General contractor Robins and Morton will build the 3,500-seat stadium with a 5,000-square-foot event room on a 16-acre parcel owned by The Johnson Group, which is based in Spartanburg and will retain ownership of the land. The city will own the stadium and lease it to Diamond Baseball Holdings. The stadium will also serve as a year-round event venue.
While The Johnson Group will develop the stadium, it’s unclear how much public money will go into the project and how much money the stadium itself will cost. Minor league stadiums built in recent years have cost anywhere from under $40 million to more than $100 million.
The Johnson Group CEO Geordy Johnson said public dollars would fund the city-owned ballpark and private funds would pay for the office, housing and entertainment aspects. City officials couldn’t immediately provide a breakdown of public spending.
“We’re still in the early stages with all of those conversations,” Rice said. “Now that it’s finally a go, we can sit down at the table and work out some of the details.”
City and county officials have good reason to believe the project will be a boon to downtown and attract white collar jobs.

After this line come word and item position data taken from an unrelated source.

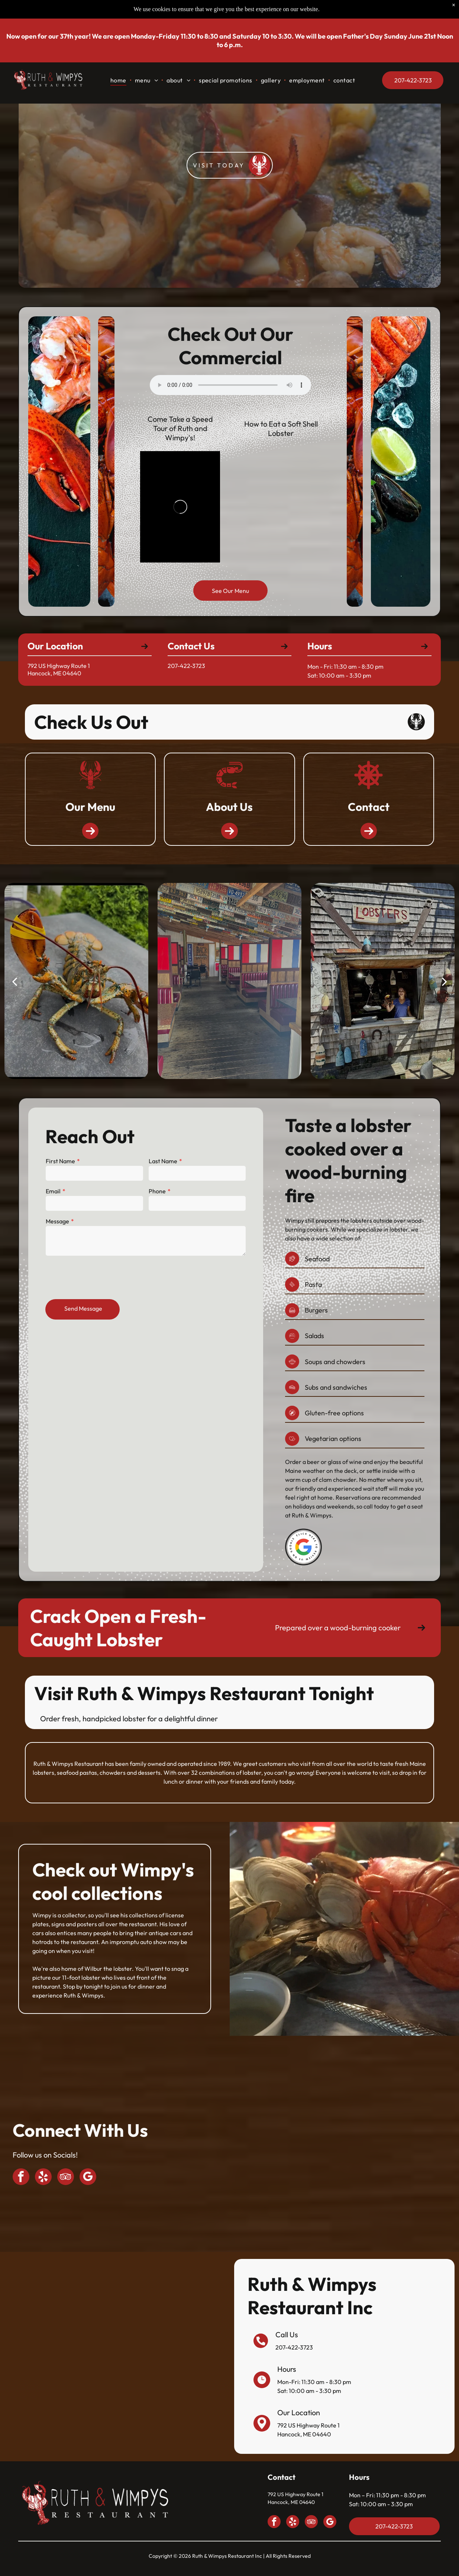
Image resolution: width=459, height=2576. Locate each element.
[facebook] (21, 2177)
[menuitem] (119, 80)
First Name (63, 1166)
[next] (444, 981)
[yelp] (43, 2177)
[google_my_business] (88, 2177)
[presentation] (103, 1279)
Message (60, 1225)
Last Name (162, 1166)
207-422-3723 (294, 2347)
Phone (156, 1195)
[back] (14, 981)
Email (56, 1195)
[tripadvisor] (65, 2177)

The strategy worked for Greenville 13 years ago when the city welcomed the Boston Red Sox-affiliated Greenville Drive. The team owners built the stadium and worked with private investors to develop the adjacent condos and restaurants.
Greenville Mayor Knox White said Fluor Field gets 90 percent of the credit for revitalizing Greenville’s West End, which used to be a high-crime area filled with vacant lots.

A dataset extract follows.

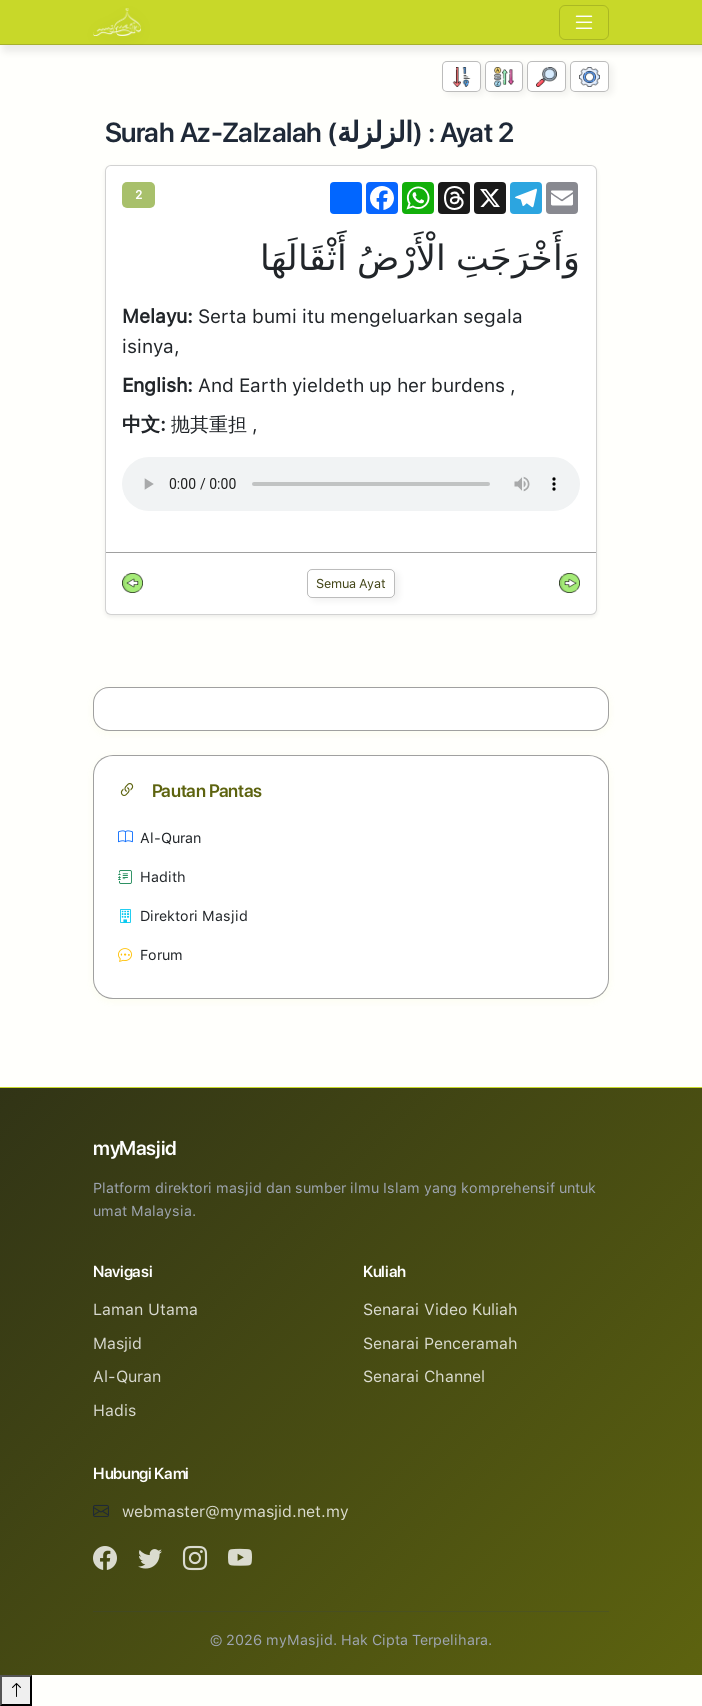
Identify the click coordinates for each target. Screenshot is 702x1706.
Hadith (152, 876)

“We chose the exact right location in an area that needed redevelopment and it’s been catalytic,” White said. “Today it’s one the most vibrant areas of downtown.”
The key to success in Greenville was to combine the stadium with condos and restaurants, White said. That created a steady supply of foot traffic plus an influx during events. The number of people made the area attractive to other business owners and apartment builders who have reshaped the area.
That strategy is similar to Spartanburg’s plan.
“I hope it’s a turning point for Spartanburg’s downtown,” White said. “I think it probably will be.”
Spartanburg is stacked with baseball history.
Duncan Park, built in 1926, was home to the Negro League’s Spartanburg Sluggers until the mid 1950s and played host to a Philadelphia Phillies minor league affiliate, the Spartanburg Phillies from 1963 to 1980 and from 1986 to 1994. Stadium seats from the Phillies era can still be found on the deck at the Fr8 Yard downtown.
Major League Baseball teams like the New York Yankees also played exhibition games there in the old days. Through the years, Hank Aaron, Jackie Robinson and Satchel Paige all dug their cleats into Duncan Park dirt.
But Hub City’s history with America’s pastime ended when the Phillies left. The Spartanburgers, a collegiate summer team in the Coastal Plain League, spent one season at Duncan Park in 2021 but suspended play the next year due to pandemic-related financial problems.
Johnson grew up watching the Phillies at Duncan Park and said he was glad to help bring the minor league back to his hometown.
“This collective effort will have a transformative impact on Spartanburg — supporting our city’s current growth, drawing families into the heart of downtown, continuing our rich history of professional baseball and serving as a hub for entertainment and broader economic activity throughout our area for years to come,” he added in the news release.
The Down East Wood Ducks play in the Carolina League along with four South Carolina-based teams — the Augusta GreenJackets, Columbia Fireflies, Myrtle Beach Pelicans and Charleston RiverDogs. The Greenville Drive play in the South Atlantic League.